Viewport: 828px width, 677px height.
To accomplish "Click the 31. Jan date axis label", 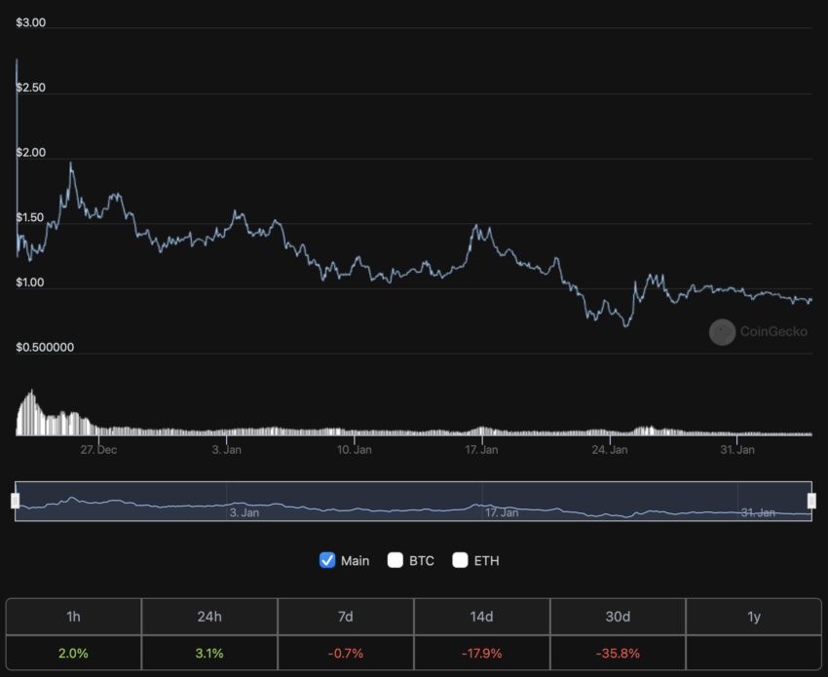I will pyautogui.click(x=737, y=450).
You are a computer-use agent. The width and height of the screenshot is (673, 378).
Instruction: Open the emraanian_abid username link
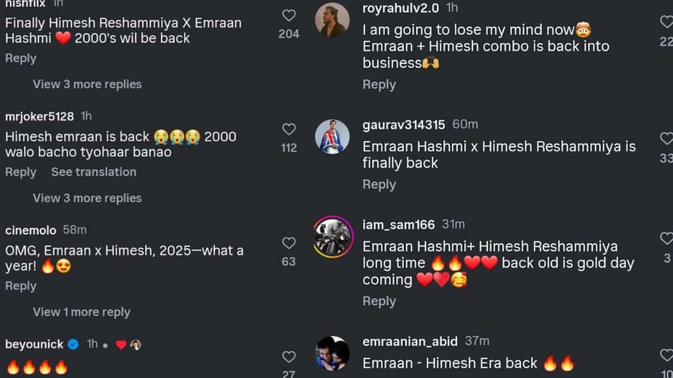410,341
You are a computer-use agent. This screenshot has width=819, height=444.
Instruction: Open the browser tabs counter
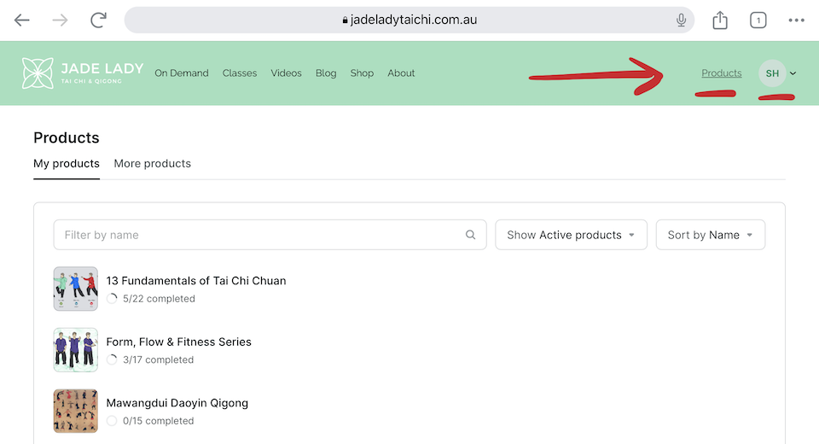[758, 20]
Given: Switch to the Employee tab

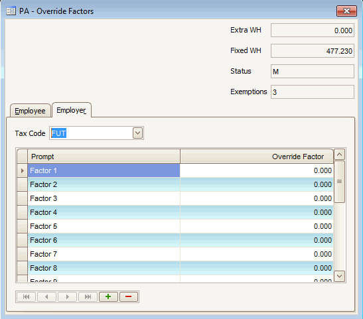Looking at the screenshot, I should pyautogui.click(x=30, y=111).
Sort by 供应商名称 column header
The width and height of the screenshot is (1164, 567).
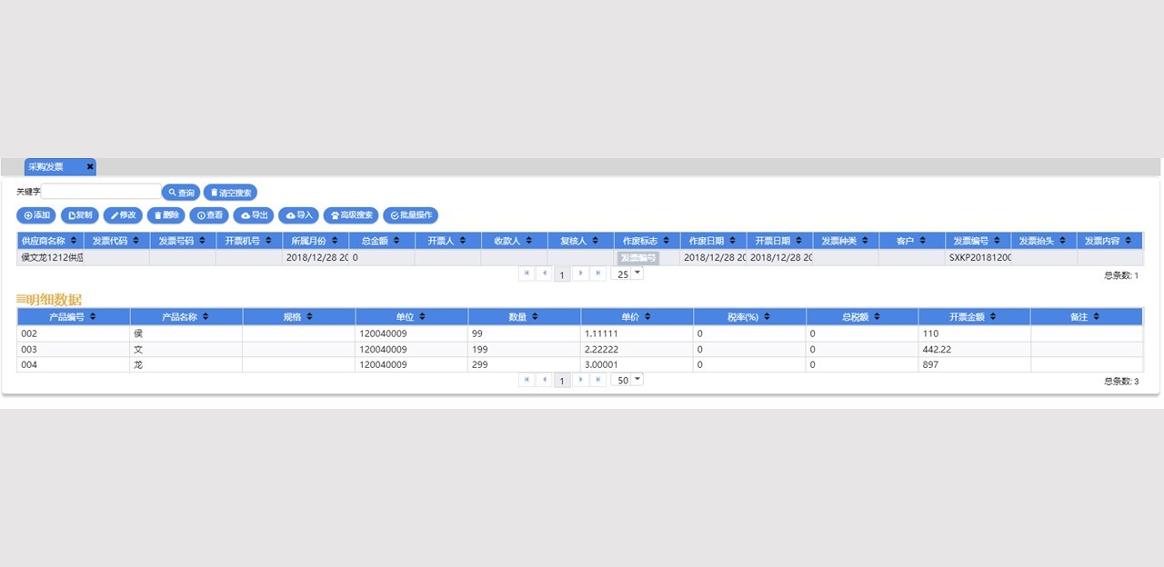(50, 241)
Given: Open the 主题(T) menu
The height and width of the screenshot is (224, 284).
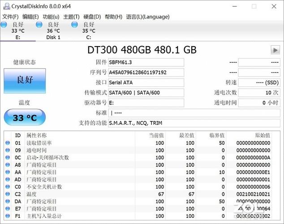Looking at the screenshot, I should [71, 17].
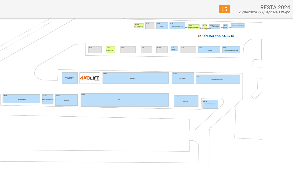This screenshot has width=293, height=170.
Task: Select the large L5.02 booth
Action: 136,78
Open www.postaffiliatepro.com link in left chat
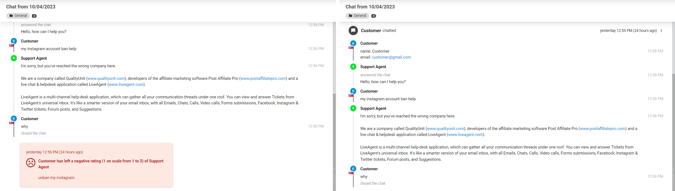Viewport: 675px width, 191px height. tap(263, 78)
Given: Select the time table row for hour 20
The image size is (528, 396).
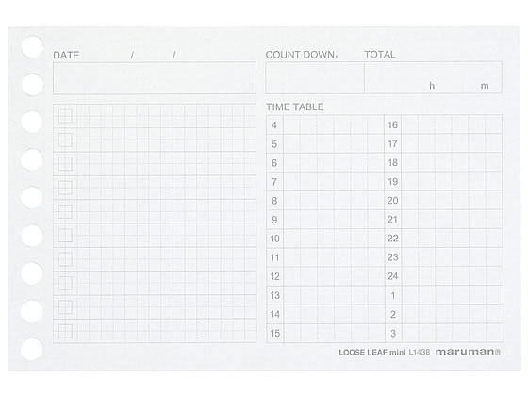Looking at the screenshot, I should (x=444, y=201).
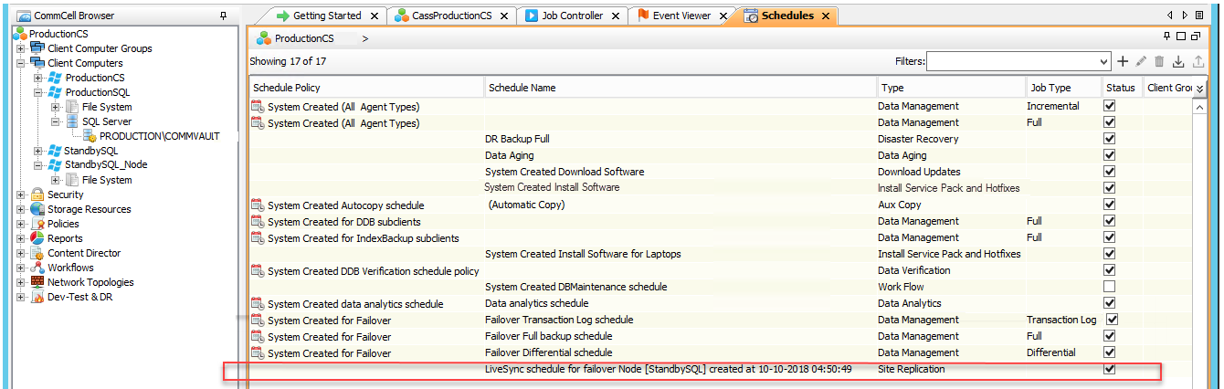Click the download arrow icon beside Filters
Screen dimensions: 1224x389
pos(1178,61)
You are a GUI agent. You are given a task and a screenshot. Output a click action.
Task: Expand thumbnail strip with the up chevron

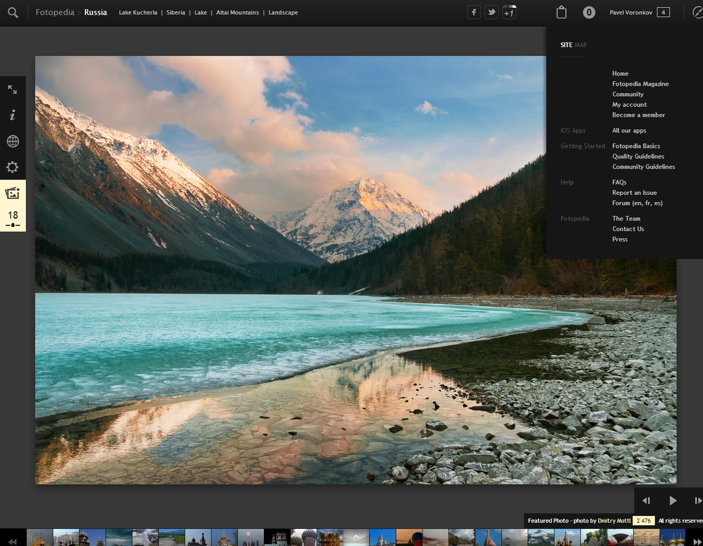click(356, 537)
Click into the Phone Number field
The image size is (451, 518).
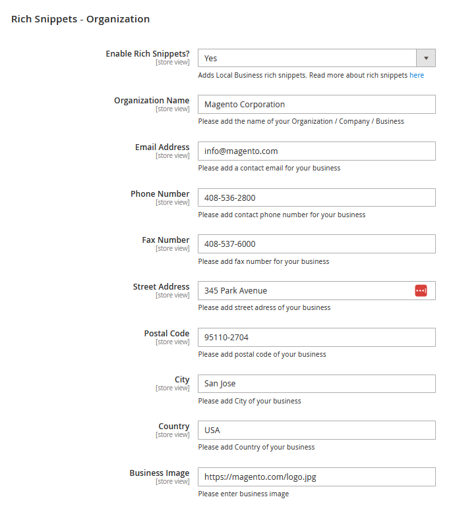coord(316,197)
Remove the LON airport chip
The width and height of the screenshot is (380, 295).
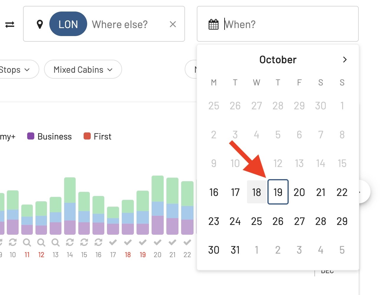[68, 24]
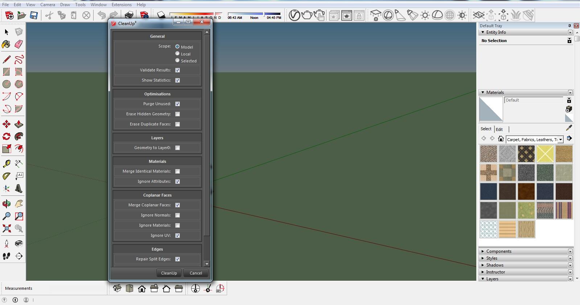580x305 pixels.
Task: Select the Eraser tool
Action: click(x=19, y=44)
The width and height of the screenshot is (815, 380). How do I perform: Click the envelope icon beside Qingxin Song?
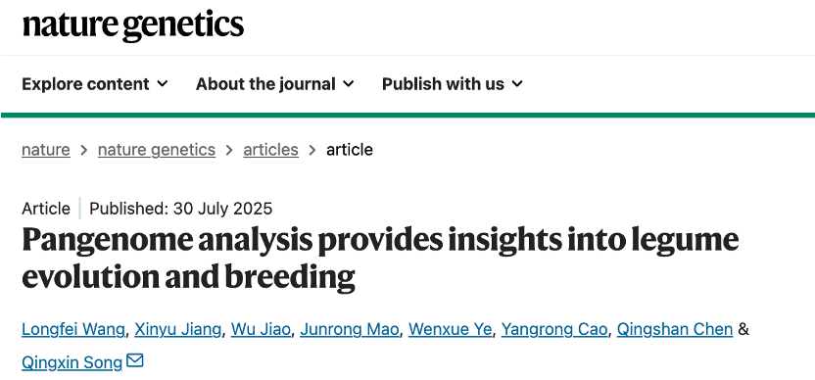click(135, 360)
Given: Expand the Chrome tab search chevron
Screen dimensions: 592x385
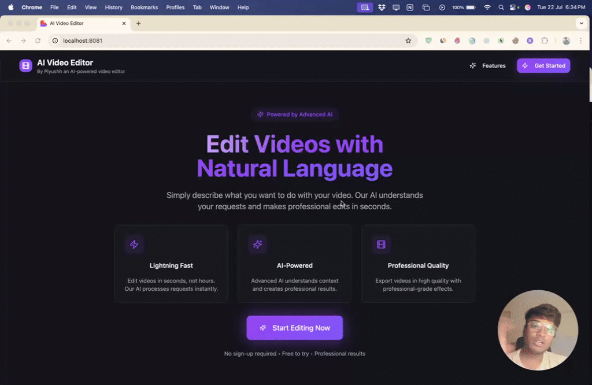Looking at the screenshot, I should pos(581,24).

•••••

Search the listing above for the string "agent" and return each line it appears on.

*Output:*
You are a computer-use agent. The width and height of the screenshot is (673, 378).
You are a computer-use agent. This screenshot has width=819, height=444.
You are a GUI agent. You are given a task and a screenshot. Output a click action.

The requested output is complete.